Era Baru Hukum Acara Pidana: Presiden Teken KUHAP Pengganti Aturan 44 Tahun

- Presiden Prabowo meneken KUHAP baru sebagai UU Nomor 20 Tahun 2025 pada 17 Desember, menggantikan UU Nomor 8 Tahun 1981 yang berlaku 44 tahun.
- KUHAP baru berlaku 2 Januari 2026 bersamaan KUHP baru, dengan tiga aturan pelaksana untuk masing-masing kitab undang-undang.
- Koalisi masyarakat sipil mendesak penundaan karena masa sosialisasi kurang dari dua bulan dan 25 PP belum selesai, bandingkan KUHP yang diberi waktu tiga tahun.
, JAKARTA – Presiden Prabowo Subianto resmi menandatangani Undang-Undang Nomor 20 Tahun 2025 tentang Kitab Undang-Undang Hukum Acara Pidana (KUHAP) pada 17 Desember 2025. Pengesahan ini menandai berakhirnya era UU Nomor 8 Tahun 1981 tentang KUHAP yang telah berlaku selama lebih dari empat dekade.
Kementerian Sekretariat Negara mengumumkan informasi tersebut melalui akun Instagram resmi @kemensetneg.ri pada Selasa (30/12/2025). Dokumen digital KUHAP terbaru kini dapat diakses publik melalui situs Jaringan Dokumentasi dan Informasi Hukum (JDIH) Kemensetneg.

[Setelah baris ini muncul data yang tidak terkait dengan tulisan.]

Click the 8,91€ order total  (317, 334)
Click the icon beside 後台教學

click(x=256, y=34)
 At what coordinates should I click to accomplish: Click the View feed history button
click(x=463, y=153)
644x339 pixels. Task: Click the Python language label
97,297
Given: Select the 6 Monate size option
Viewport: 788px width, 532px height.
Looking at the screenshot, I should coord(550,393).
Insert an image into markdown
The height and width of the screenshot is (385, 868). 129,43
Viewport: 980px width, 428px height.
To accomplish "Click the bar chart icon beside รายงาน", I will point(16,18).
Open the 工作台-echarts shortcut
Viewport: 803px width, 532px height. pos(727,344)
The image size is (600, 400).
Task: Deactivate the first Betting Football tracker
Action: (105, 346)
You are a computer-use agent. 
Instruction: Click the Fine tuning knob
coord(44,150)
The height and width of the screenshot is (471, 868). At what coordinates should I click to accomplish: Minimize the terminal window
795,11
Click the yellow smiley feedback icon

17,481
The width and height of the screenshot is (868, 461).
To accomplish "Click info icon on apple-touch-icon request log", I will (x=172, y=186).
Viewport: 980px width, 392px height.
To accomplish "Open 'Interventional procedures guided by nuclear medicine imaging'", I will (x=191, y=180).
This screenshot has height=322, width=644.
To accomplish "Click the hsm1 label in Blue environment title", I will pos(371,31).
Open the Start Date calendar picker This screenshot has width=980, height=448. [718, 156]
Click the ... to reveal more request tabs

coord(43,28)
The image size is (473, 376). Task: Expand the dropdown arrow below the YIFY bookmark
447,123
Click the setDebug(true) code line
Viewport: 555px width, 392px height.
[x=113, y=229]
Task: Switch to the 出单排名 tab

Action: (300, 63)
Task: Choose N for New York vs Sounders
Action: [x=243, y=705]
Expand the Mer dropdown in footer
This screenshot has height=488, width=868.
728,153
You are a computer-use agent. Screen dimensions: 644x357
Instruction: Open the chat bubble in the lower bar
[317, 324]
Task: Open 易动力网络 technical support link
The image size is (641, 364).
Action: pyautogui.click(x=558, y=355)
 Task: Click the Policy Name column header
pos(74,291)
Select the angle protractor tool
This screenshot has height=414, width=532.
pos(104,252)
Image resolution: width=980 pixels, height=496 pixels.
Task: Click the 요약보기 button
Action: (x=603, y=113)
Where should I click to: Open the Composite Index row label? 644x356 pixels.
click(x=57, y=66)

Menteri Sekretaris Negara Prasetyo Hadi membenarkan penandatanganan undang-undang tersebut saat ditemui di Lanud Halim Perdanakusuma, Jakarta Timur, Senin (29/12/2025).
“Ya, undang-undangnya sudah ditandatangani Presiden,” kata Prasetyo.
Ia menjelaskan bahwa KUHAP baru akan diberlakukan bersamaan dengan Kitab Undang-Undang Hukum Pidana (KUHP) baru pada 2 Januari 2026.
“Iya dong, diterapkan bersamaan dengan KUHP,” tegasnya.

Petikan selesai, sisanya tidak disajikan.